The Gambling Commission is requiring William Hill Group to pay an eye-watering fine of £19.2 million for social responsibility and anti-money laundering failures by three of its companies:

  • WHG (International) Limited, which runs williamhill.com, will pay £12.5 million;
  • Mr Green Limited, which runs mrgreen.com, will pay £3.7 million; and
  • William Hill Organization Limited, which operates 1,344 gambling premises across Britain, will pay £3 million.

This fine comes just a week after the Commission fined two operators owned by Kindred Group plc a combined £7.2 million.  It is the largest enforcement action the Gambling Commission has enforced so far – topping the £17 million action taken against Entain back in August 2022. 

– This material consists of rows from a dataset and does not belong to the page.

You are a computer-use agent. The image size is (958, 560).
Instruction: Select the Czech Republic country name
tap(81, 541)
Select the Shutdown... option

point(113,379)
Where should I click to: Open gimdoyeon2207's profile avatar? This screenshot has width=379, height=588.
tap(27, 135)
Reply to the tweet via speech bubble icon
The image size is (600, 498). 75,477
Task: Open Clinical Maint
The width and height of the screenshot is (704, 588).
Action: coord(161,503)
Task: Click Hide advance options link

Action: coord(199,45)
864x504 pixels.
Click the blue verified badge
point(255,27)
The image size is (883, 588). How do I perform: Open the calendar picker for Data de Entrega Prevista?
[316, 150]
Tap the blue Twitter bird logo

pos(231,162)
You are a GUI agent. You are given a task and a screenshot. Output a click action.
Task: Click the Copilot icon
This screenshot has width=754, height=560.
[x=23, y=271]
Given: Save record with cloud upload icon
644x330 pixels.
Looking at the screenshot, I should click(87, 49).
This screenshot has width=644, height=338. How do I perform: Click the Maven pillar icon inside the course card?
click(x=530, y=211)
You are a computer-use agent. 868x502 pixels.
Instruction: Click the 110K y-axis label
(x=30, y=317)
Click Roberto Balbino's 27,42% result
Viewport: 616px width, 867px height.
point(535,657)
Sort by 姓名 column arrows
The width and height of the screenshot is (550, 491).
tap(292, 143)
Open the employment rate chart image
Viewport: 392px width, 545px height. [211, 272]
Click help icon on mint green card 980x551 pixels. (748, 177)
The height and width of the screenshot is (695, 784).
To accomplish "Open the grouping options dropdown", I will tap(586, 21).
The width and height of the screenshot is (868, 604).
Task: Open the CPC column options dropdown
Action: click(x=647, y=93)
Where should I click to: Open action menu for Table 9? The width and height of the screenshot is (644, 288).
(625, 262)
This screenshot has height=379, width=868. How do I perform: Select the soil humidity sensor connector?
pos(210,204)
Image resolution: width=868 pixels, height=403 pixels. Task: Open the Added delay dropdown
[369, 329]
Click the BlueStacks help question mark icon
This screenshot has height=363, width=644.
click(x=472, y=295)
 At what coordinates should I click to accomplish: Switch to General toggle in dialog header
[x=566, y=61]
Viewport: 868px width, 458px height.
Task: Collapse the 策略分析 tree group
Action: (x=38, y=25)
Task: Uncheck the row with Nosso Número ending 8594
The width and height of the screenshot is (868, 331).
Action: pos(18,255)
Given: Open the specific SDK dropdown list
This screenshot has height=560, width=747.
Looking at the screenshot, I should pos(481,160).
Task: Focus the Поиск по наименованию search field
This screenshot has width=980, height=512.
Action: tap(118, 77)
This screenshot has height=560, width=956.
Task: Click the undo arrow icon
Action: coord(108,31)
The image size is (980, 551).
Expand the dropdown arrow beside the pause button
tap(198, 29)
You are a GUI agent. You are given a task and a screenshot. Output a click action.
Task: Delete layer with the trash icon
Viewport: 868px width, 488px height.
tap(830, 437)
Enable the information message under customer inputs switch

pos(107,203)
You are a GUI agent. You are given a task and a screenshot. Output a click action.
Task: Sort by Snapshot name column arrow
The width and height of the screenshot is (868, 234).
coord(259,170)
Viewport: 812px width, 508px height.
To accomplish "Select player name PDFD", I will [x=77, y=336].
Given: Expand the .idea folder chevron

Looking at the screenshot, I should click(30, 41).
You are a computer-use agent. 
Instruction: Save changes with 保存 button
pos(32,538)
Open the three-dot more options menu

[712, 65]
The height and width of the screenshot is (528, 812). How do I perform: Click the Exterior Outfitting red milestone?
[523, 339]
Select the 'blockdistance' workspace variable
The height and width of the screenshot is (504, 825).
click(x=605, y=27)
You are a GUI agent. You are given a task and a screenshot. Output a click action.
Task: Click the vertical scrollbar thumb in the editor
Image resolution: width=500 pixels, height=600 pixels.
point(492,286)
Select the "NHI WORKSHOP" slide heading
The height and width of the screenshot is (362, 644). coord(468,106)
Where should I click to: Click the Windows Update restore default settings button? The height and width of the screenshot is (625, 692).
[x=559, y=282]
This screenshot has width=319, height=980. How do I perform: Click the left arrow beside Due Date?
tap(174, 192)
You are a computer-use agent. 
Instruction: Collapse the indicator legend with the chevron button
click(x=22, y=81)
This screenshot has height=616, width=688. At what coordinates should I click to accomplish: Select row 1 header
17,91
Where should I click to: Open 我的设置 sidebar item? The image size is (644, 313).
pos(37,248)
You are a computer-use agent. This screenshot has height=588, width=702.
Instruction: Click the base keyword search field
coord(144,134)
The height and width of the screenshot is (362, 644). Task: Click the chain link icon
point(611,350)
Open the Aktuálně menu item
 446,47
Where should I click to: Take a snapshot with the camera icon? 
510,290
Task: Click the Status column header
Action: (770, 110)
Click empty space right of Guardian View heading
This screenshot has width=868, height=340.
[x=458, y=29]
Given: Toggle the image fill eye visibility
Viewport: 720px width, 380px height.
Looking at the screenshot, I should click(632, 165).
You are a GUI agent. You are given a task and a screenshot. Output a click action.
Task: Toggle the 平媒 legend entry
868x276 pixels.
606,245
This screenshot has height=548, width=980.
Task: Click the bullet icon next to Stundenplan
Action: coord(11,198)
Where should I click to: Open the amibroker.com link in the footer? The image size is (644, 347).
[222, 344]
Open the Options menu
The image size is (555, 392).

The Gambling Commission summarises the failures by the William Hill Group as follows:

Social responsibility failures:

The failures to comply with social responsibility rules included:

  • One customer was allowed to open a new account and spend £23,000 in 20 minutes. Another customer was allowed to open an account and spend £18,000 in 24 hours. A third customer was allowed to open a new account and spend £32,500 over two days.  All of these occurred without any checks.
  • Failing to identify certain customers at risk of experiencing gambling related harm and failing to carry out checks at an early stage in the customer's journey – one customer lost £14,902 in 70 minutes. Another customer lost £54,252 in four weeks without the operator seeking income evidence, carrying out adequate checks, or using any other effective method to identify risk of harm.
  • Having insufficient controls which exposed new or returning customers to the risk of substantial losses in a short period of time.
  • Failing to apply a 24-hour delay between receiving a request for an increase in a credit limit and granting it – one customer was allowed to immediately place a £100,000 bet when his credit limit was £70,000.
  • Ineffective controls allowed 331 customers to gamble despite having self-excluded.
  • After its retail premise re-opened following the Covid pandemic lockdown, the operator allowed one customer to lose £10,600 in two days without a safer gambling interaction.
  • Despite being unknown and staking £42,253 in 130 bets over a three-day period, staff did not identify one customer as being at risk of experiencing harms associated with gambling or undertake any customer interactions.

Anti-money laundering failures

The failures to comply with AML rules included:

  • Allowing customers to deposit large amounts without conducting appropriate checks or requesting source of funds evidence – one customer was able to spend and lose £70,134 in a month, another to lose £38,000 in five weeks and another to lose £36,000 in four days.
  • Policies, procedures and controls lacked guidance on appropriate action to take following the results of customer profiling.
  • Procedures and controls lacked hard stops to prevent further spend and mitigate against money laundering risks before customer risk profiling is completed.
  • AML staff training provided insufficient information on risks and how to manage them.

The £19.2 million will be directed towards socially responsible causes as part of the regulatory settlement. The Gambling Commission is also imposing more licence conditions to ensure a business board member oversees an improvement plan, and that it undergoes a third-party audit to assess that it is effectively implementing its AML and safer gambling policies, procedures and controls. 

Since the beginning of 2022, the Commission has concluded 26 enforcement cases and operators have paid over £76 million due to regulatory failures. The Commission indicated in its press release that it believes that the industry is now doing better when it comes to complying with the rules due to the Commission's enforcement programme.  

However, the Times poignantly points out that “the fundamental problem is that there is a trade-off between implementing rules to protect customers and profitability”.

Gambling operators are advised to ensure that they review their processes and rules to cover the situations outlined above, and to avoid the prospect of steep fines and adverse publicity.